26 Feb 2011

Gaddafi, Berlusconi and the psychology of a psychopath

For some reason I've never sought to understand, I'm kind of obsessed with dictatorships: most of my short stories are set in an ambience where dictatorship is the underlying cause of what actually happens in the tale.
I'm furiously enraged with any dictator (doesn't matter if he's already dead). I should tell this to some psychologist...

Anyway, I didn't want to speak about me, but just to suggest an article published yesterday by The Economist.

Here just an excerpt::

[...] Nor, as has now become abundantly clear, had Mr Qaddafi really changed his stripes. As far back as 1975 he told an audience of students that he rose to power by force as the leader of a revolution and could only be removed by force. In one of the concluding passages of his Green Book, a stream-of-consciousness promoted as a blueprint for his leadership, Mr Qaddafi, with a characteristic mix of bluntness and illogic, declared that his ideology was “theoretically” a genuine democracy, but in reality, “the strong always rule.” “I was the one who created Libya,” he is said to have declared recently, “and I will be the one to destroy it.” In the typical fashion of dictators, Libya’s leader appears to be confusing his own person with the nation as a whole. [...]
I'm quite interested in Psychology and Anthropology. And tonight, reading the Economist's article about Lybia & this psychopath, it came to my mind an article I read some months ago which was a good & simple resume of other readings I had about Dictators' psychology. Here an excerpt:
The psychopathic Signs 
According to psychologists, dictators are the individuals whose narcissism is so extreme and grandiose that they exist in a kind of splendid isolation in which the creation of the grandiose self takes precedence over legal, moral or interpersonal commitments. While the psychopath gives no real affection, he is quite capable of inspiring affection of sometimes fanatical degree in others. Indeed, he has no genuine human qualities, but opportunistically adapts himself to any situation. This is not a normal type of behavior we need to adjust ourselves to a necessary situation, but purely an opportunistic trick.
Psychopaths have no human feelings
Psychopaths have no feeling of guilt or remorse no matter what happens. A good example is the famous Khomeini’s response when he was asked about his feeling in his flight to Iran after 15 years in exile, when he surprised a whole nation by saying: "I have no feeling on my return to Iran!“ His spontaneous, unscripted and unadvised reaction to a simple obvious question that would require him to express either empathy or caring and compassion for others, including the millions of his followers waiting enthusiastically for his arrival, shows his real side and his lack of human feelings. Although this little statement in itself was very revealing, it was not seriously taken in consideration at the time. Khomeini’s fumbling with statements and phraseology was not a proof that he was merely unintelligent in the conventional sense, but also showed a typical apathy, no sense of concern for his people. [...]

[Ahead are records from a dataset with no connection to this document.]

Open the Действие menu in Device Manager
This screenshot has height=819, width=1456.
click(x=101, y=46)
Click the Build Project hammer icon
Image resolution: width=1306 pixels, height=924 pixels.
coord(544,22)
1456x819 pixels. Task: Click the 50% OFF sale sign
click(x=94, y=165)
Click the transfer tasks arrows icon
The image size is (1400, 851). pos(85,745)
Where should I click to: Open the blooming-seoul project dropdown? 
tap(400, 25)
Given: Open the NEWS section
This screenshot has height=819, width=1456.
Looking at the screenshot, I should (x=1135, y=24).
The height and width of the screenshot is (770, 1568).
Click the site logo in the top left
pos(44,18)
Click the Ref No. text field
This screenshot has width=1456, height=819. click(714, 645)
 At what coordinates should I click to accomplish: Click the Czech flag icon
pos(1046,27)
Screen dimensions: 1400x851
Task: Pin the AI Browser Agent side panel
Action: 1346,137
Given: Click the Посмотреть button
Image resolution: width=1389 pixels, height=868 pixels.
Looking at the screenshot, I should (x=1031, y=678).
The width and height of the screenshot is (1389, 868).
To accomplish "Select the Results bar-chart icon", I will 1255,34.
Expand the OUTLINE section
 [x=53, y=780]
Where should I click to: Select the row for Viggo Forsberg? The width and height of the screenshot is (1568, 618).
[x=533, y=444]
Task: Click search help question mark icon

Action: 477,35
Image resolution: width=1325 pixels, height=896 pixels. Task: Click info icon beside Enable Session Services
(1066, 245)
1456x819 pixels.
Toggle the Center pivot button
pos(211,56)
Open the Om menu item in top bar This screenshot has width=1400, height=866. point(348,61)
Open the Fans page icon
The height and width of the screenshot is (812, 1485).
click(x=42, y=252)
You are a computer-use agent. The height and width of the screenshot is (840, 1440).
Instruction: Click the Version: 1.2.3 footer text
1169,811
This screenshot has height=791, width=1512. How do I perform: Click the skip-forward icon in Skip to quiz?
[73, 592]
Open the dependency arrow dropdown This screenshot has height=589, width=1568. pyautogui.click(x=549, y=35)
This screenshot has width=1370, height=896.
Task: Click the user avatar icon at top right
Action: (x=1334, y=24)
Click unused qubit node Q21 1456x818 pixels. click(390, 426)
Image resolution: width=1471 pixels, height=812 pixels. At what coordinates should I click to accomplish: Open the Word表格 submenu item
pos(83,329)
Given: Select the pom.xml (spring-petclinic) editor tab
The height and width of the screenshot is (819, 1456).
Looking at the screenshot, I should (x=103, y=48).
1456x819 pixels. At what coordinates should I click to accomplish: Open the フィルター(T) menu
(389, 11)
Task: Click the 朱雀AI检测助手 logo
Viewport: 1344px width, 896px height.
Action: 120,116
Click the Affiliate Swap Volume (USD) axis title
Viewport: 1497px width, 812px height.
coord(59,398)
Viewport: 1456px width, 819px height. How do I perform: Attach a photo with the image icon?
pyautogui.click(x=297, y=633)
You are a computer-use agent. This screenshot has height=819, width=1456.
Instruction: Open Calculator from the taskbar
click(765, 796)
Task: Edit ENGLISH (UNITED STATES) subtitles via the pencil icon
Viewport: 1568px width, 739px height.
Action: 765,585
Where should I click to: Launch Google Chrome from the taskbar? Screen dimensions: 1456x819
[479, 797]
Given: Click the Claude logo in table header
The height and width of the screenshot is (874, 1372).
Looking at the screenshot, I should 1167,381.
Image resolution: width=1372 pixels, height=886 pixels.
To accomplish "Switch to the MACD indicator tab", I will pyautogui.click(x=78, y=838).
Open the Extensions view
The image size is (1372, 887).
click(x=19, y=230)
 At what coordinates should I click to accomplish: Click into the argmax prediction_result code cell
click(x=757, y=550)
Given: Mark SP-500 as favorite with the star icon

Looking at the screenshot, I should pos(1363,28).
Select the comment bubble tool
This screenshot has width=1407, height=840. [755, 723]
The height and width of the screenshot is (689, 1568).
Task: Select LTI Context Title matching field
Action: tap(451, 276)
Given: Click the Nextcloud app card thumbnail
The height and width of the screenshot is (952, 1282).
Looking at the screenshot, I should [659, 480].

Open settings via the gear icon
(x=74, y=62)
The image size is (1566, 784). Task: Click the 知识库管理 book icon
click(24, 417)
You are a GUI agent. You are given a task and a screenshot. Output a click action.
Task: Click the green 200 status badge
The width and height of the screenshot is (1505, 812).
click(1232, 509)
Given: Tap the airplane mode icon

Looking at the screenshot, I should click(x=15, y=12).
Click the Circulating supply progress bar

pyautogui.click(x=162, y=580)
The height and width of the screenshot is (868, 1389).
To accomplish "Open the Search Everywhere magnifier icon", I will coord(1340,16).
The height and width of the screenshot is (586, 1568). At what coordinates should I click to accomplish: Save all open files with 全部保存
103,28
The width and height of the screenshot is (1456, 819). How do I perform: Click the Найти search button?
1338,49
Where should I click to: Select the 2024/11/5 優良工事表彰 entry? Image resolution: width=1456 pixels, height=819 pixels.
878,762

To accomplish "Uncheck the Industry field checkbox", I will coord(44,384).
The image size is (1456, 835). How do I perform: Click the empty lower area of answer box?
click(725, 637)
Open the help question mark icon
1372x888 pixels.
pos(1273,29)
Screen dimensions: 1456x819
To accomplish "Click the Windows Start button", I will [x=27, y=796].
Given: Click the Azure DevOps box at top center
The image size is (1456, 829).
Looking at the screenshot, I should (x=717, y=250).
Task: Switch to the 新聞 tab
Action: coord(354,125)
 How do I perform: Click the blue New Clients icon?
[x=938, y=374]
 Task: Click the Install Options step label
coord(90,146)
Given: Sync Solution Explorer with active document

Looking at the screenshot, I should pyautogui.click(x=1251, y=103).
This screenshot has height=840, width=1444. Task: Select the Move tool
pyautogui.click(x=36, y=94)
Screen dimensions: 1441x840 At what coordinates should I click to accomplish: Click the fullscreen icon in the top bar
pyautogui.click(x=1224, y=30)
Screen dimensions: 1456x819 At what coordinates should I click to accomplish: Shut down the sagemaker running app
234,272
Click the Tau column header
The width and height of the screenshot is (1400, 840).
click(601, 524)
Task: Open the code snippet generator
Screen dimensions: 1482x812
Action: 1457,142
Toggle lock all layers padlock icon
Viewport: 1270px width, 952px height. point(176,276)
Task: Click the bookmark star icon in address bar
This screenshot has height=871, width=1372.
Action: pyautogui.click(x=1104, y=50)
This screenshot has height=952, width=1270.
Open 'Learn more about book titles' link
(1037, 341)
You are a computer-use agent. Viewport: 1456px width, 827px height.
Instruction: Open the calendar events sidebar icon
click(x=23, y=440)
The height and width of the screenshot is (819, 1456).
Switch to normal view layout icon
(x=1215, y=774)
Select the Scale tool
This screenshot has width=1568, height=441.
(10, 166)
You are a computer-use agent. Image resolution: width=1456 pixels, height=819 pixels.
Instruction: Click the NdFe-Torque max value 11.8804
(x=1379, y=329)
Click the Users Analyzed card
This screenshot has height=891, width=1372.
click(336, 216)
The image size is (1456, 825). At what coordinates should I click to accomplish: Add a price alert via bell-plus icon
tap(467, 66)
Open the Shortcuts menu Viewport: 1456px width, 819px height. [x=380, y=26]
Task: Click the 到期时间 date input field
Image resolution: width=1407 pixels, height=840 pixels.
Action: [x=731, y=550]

It -obviously- made me think again in our own little Italian dictator Mr. Berlusconi (how can that dwarf be called "Mr."?). And thinking of him had two very different effects on me: first it made me retch, and, second, it brought to my mind another article (this time a bit funny) about what dictators collect (apart from power and money). They actually seem to collect -compulsively- the most different things... Read it here.

The funny thing is what Stephen Anderson, professor of neurology at the University of Iowa, says:

Stephen Anderson [...] has come closest to finding a biological basis for the yen to collect. In 2004 he showed that damage to an area of the prefrontal cortex can lead to hoarding—the pathological cousin of collecting. Anderson doubts that's the case with the dictators. "Most people who have injuries to this part of the brain are not going to be successful," he says, "even in a bad-guy way." Still, he wouldn't be surprised if the bad guys' neural wiring were somehow amiss.
York has one more theory to add: the need for compensation. "Some of these people," he says, "were really very short."

Now, I'm going to ask you a question: do you know how tall is "Mr." Berlusconi?